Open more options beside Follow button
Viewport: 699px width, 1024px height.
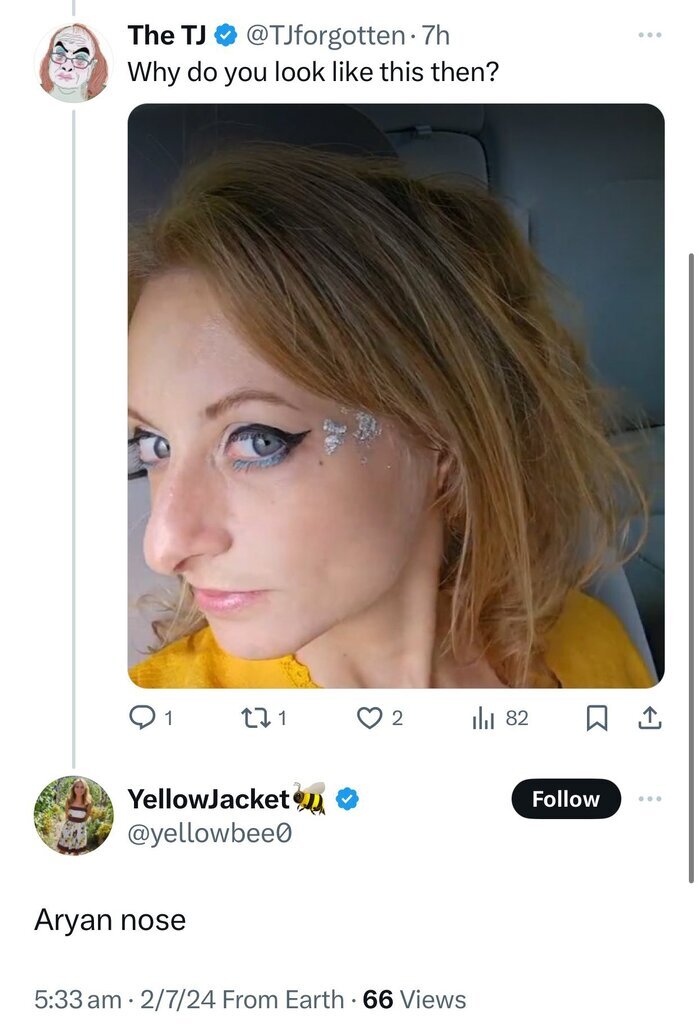[650, 799]
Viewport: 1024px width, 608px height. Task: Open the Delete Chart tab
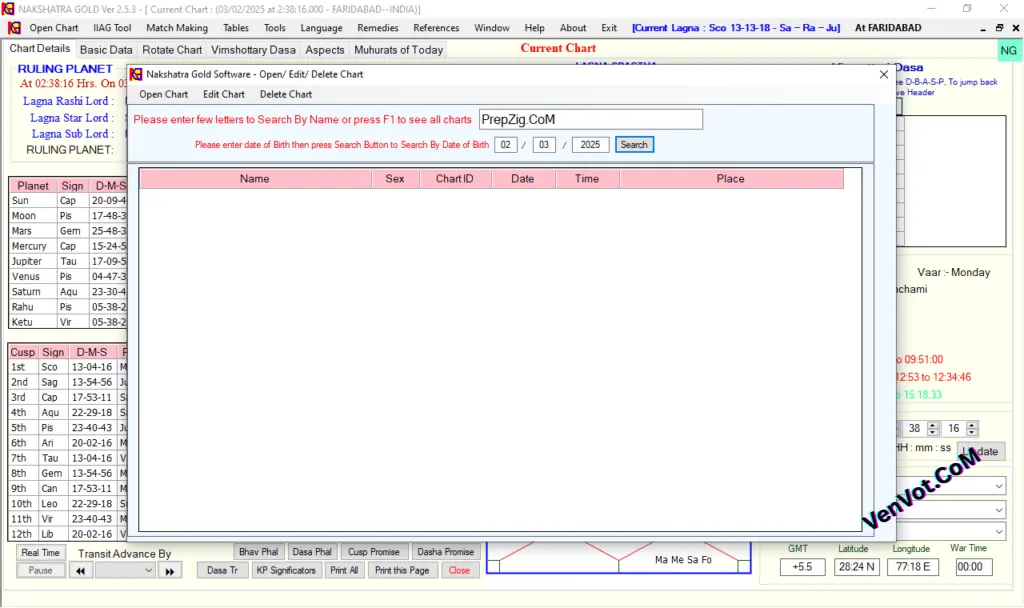pos(284,93)
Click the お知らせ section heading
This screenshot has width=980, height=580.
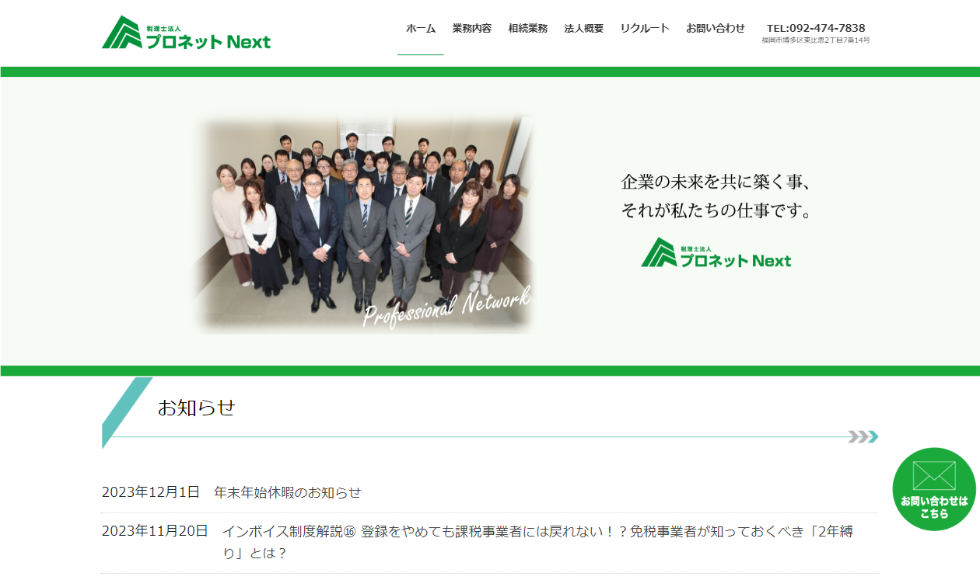(x=197, y=408)
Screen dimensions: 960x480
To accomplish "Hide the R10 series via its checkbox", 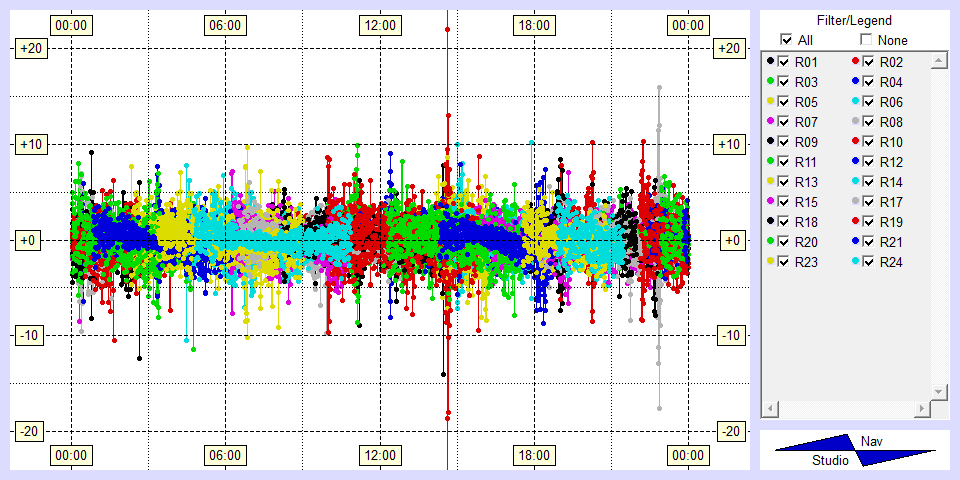I will (869, 142).
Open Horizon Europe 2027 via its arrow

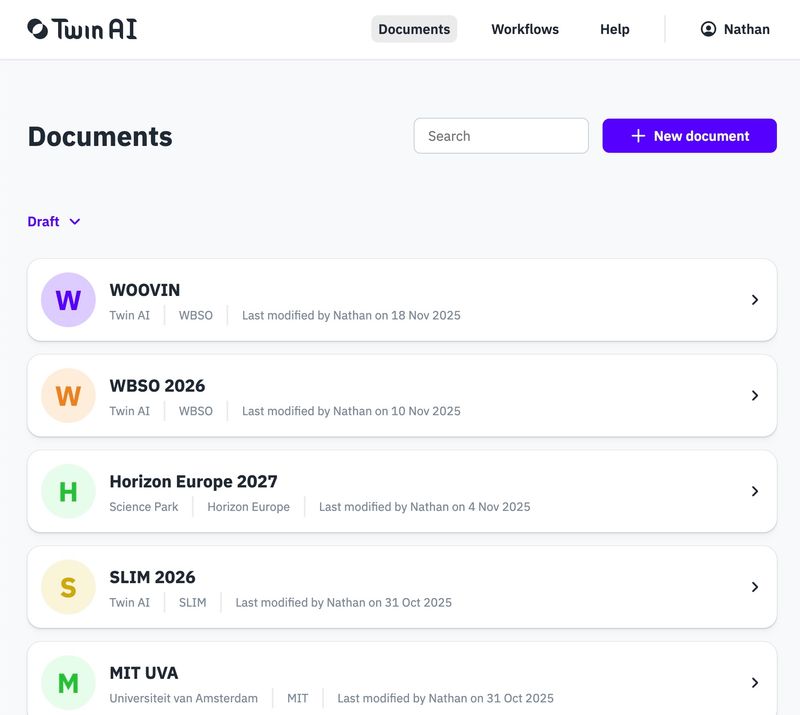pos(754,491)
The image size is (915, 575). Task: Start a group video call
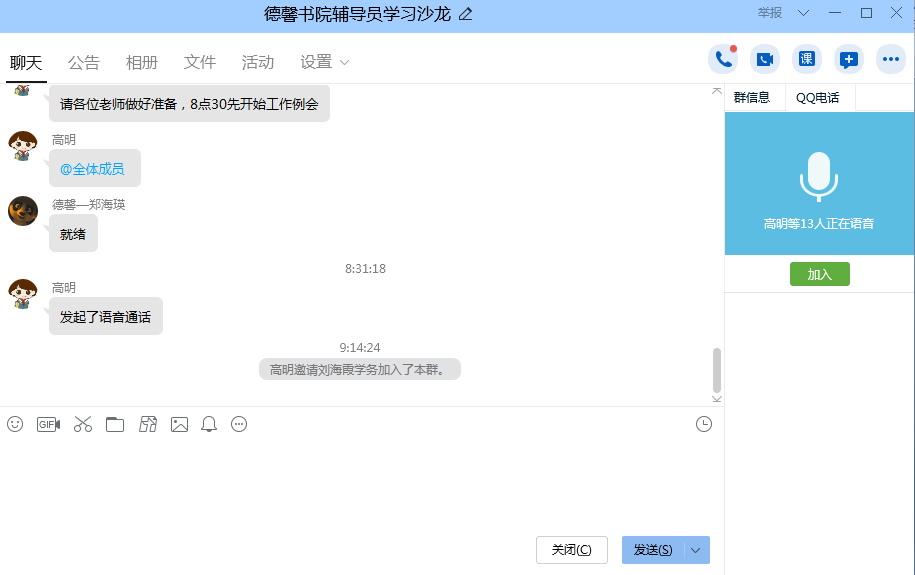pyautogui.click(x=765, y=60)
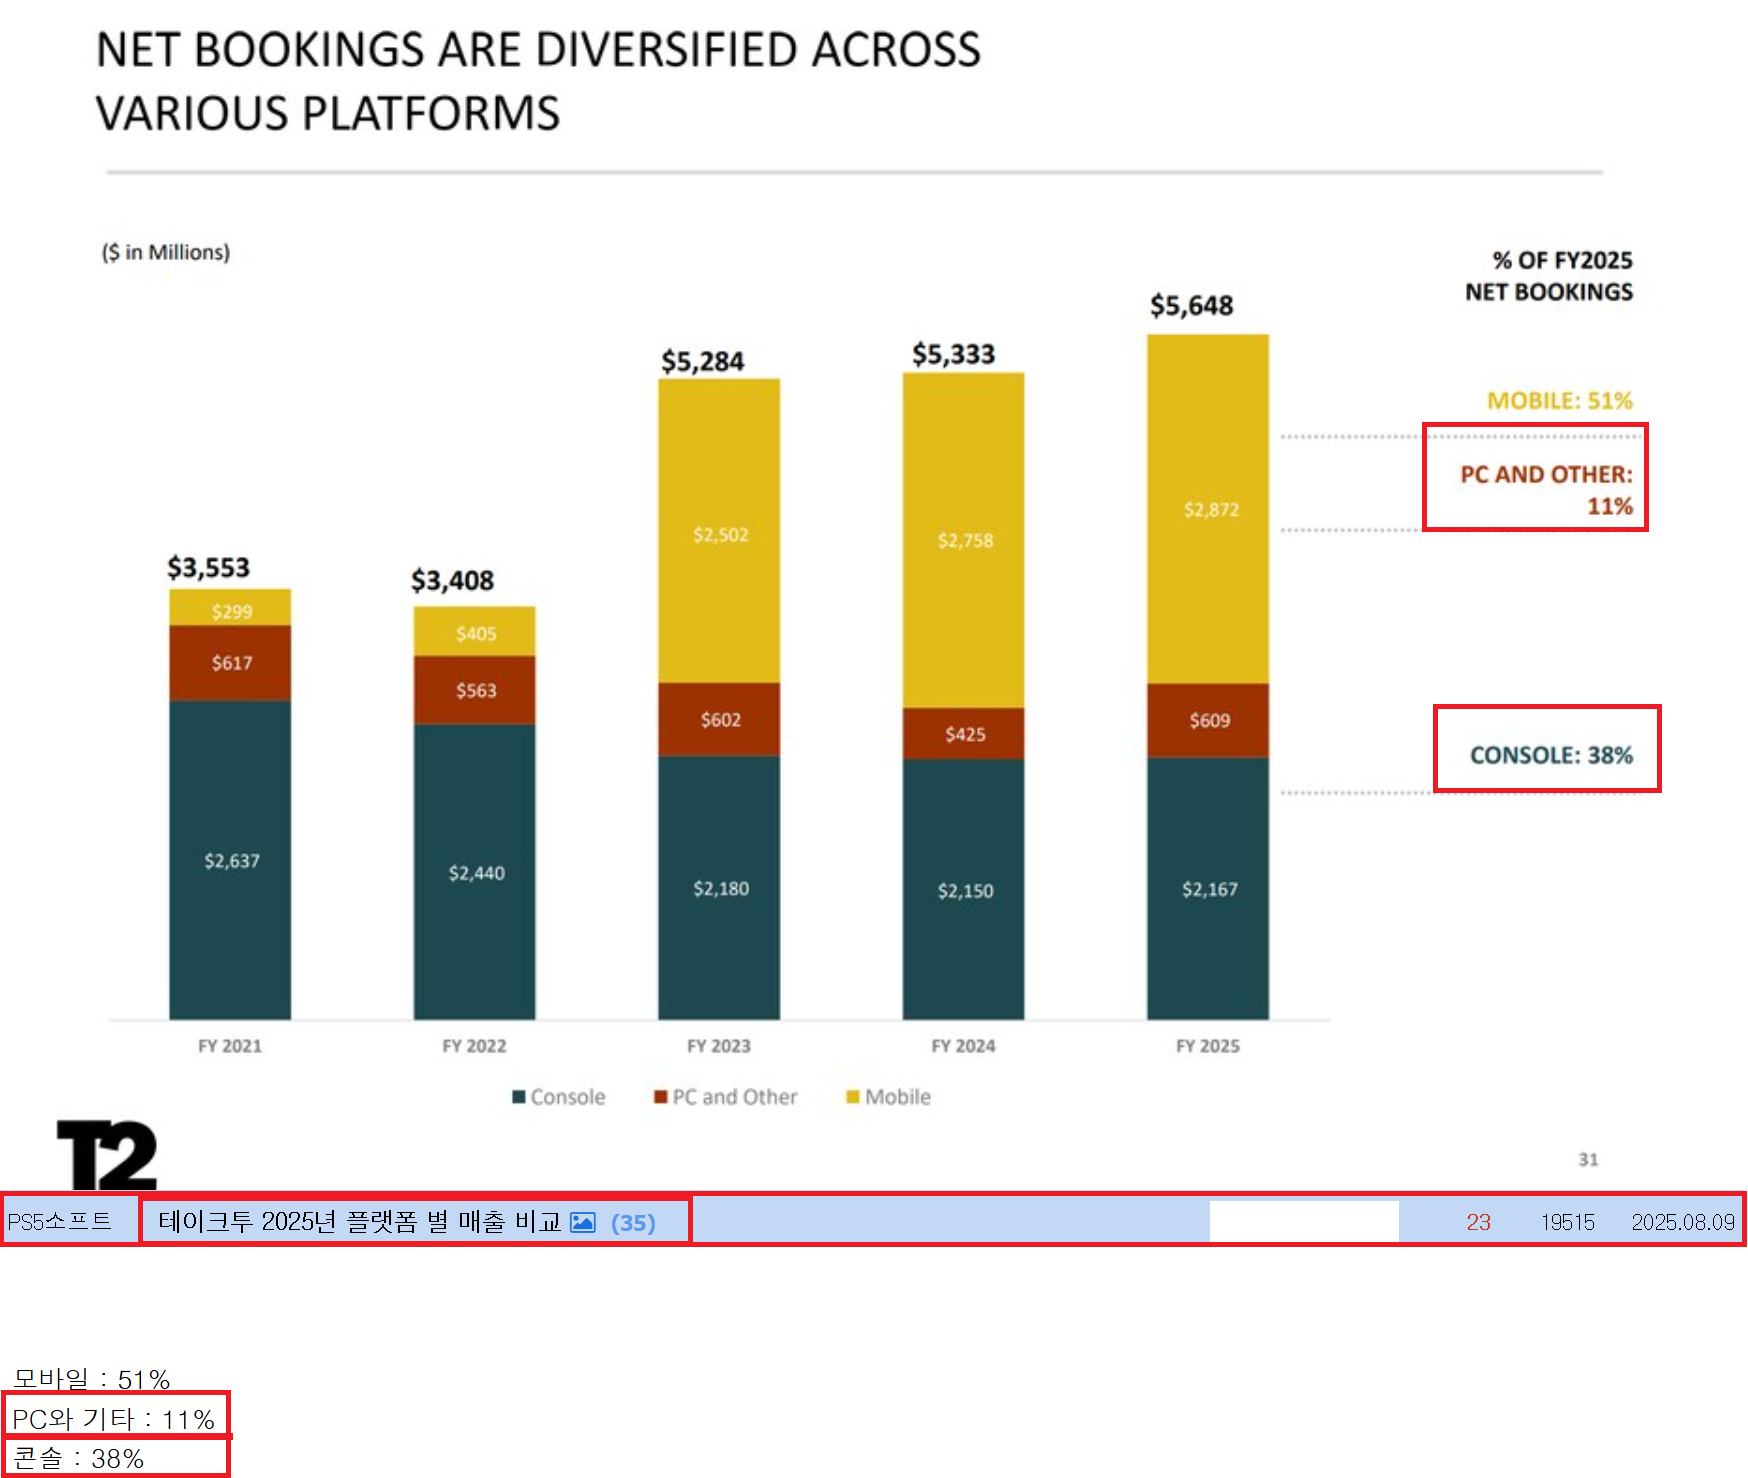Click the image attachment icon in post title
The height and width of the screenshot is (1478, 1748).
pyautogui.click(x=582, y=1222)
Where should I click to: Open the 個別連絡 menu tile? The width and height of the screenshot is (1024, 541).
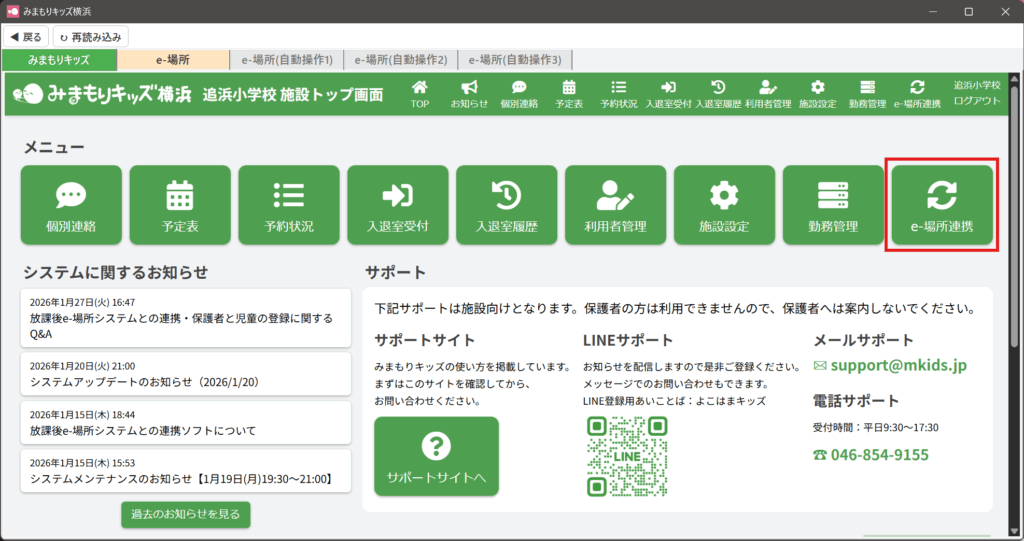point(71,206)
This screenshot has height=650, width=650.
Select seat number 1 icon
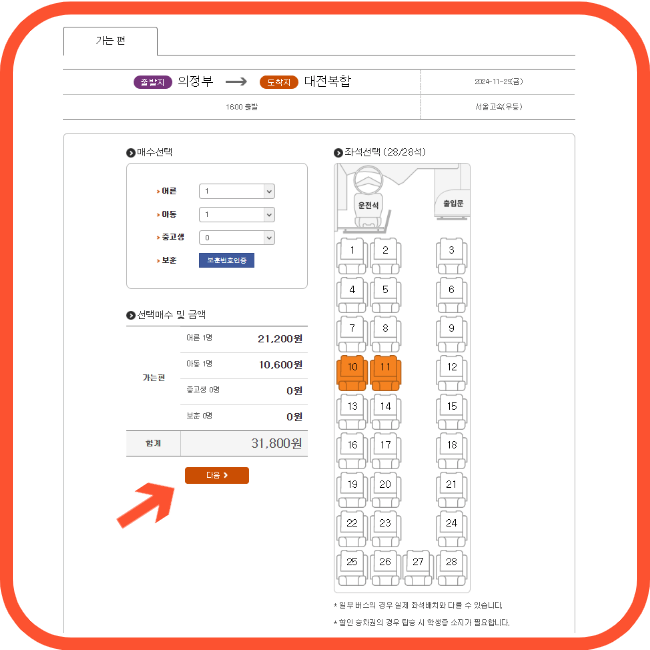pyautogui.click(x=352, y=255)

## DIRECTIVE
Return everything from the line containing "This screenshot has height=650, width=650." down to the end of the data, both ends included, reproducing each line exactly. Leave the pictures out.

## FULL SOLUTION
This screenshot has height=650, width=650.
Select seat number 1 icon
pyautogui.click(x=352, y=255)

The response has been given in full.